RECORDS PROVIDED:
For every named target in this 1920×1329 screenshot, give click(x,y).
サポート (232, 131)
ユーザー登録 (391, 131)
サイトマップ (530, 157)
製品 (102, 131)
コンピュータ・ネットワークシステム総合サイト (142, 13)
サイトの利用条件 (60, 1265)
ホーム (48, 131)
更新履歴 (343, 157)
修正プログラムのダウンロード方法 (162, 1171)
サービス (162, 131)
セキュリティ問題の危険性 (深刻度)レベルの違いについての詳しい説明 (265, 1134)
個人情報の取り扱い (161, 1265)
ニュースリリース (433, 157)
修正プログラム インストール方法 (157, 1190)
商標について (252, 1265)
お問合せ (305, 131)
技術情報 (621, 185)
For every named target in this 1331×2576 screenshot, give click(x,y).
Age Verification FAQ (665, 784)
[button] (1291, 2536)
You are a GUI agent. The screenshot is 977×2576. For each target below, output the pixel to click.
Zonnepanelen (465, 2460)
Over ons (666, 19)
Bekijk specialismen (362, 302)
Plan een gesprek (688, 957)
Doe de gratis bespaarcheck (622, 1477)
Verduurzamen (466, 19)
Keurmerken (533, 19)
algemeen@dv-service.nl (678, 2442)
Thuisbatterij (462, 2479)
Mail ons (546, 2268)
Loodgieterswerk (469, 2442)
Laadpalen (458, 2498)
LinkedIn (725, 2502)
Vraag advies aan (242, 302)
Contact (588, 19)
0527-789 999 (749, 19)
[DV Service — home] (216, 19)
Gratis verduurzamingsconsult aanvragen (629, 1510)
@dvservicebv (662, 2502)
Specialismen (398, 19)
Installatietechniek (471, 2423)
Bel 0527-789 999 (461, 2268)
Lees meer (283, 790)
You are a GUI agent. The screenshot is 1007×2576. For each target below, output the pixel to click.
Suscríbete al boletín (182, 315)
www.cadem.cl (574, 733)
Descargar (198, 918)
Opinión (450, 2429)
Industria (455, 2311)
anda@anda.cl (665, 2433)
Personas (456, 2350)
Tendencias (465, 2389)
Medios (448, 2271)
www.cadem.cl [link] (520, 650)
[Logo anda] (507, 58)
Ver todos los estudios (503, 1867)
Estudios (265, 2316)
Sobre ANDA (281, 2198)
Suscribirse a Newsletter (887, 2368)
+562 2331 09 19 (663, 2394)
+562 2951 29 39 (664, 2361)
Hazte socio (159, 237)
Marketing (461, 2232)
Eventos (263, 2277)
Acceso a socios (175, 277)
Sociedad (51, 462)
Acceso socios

YOUR OBJECTIVE: Quote the data above from the line containing "ニュースリリース (433, 157)" to the line containing "[button] (1291, 2536)", inclusive, and stop.

WRITTEN REPLY:
ニュースリリース (433, 157)
修正プログラム インストール方法 (157, 1190)
商標について (252, 1265)
お問合せ (305, 131)
技術情報 (621, 185)
For every named target in this 1331×2576 screenshot, give click(x,y).
Age Verification FAQ (665, 784)
[button] (1291, 2536)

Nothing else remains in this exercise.